Igualmente, es muy conocido el episodio en el que, durante una ronda nocturna por tabernas y mesones, inquirió a una joven sobre su procedencia y motivos de trabajar en tan difícil lugar, a lo que la moza contestó que se hallaba allí para mantener a su hijo pequeño, fruto de una relación ilícita con cierto canónigo de la catedral que luego se desentendió de ambos pese a sus promesas iniciales; citado dicho canónigo ante la presencia del Asistente, Puñonrostro se encaró con el estupefacto y atemorizado eclesiástico, que esperaba cualquier cosa menos un lance como aquel, obligándole a entregarle a la joven la cantidad de cien ducados prometida bajo pena de perder la cabalgadura con la que se había desplazado hasta la residencia del regidor.

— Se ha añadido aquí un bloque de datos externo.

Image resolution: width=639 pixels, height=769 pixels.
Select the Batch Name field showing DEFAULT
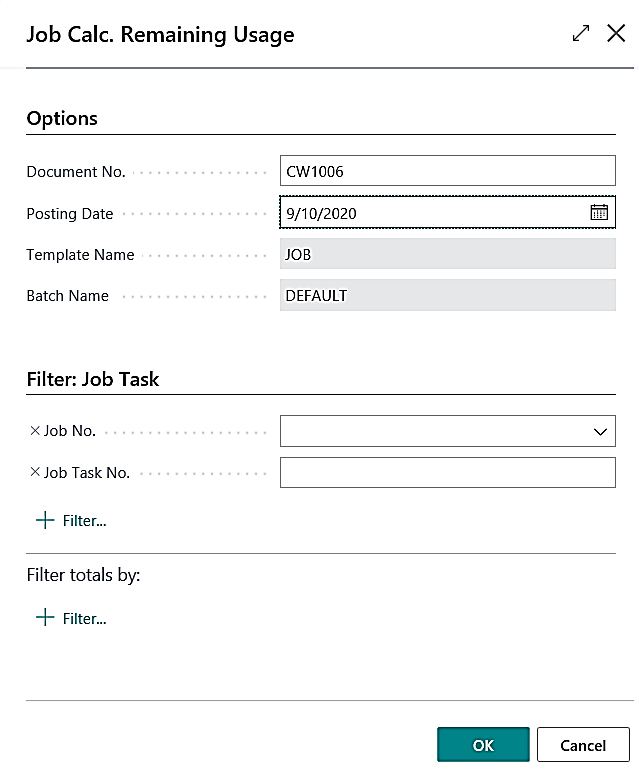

Tampoco descuidó el Asistente asuntos como la limpieza de las calles, emitiendo un Bando el 20 de agosto de 1597 por el que condenaba a multa de 20 maravedís y diez días de cárcel a todo aquel que arrojase aguas sucias por las ventanas, y si el infractor fuera esclavo y su amo no quisiera abonar la multa, que se le propinasen cincuenta azotes. 

Hasta incluso decidió, tal era su poder, sobre el vestir de las gentes, como cuando ordenó que todos los sevillanos vistieran de luto tras la muerte de Felipe II en septiembre de 1598; las crónicas cuentan que "hubo tanta falta de bayetas que subieron á 18 reales la vara, y no se hallaba, y para Inquisición, Audiencia, y Cabildo y Contratación de Indias se gastaron 48 piezas de paño muy fino, porque hasta los criados y escribanos públicos y toda la justicia y sus caballos y mulas hubo luto, que fué la mayor grandeza que jamás los nacidos han visto.

Finalmente, en 1599, para alegría de muchos y tristeza de otros tantos, Puñonrostro abandonó Sevilla en dirección a la capital madrileña, donde aún prestaría notables servicios a la corona, falleciendo en 1610.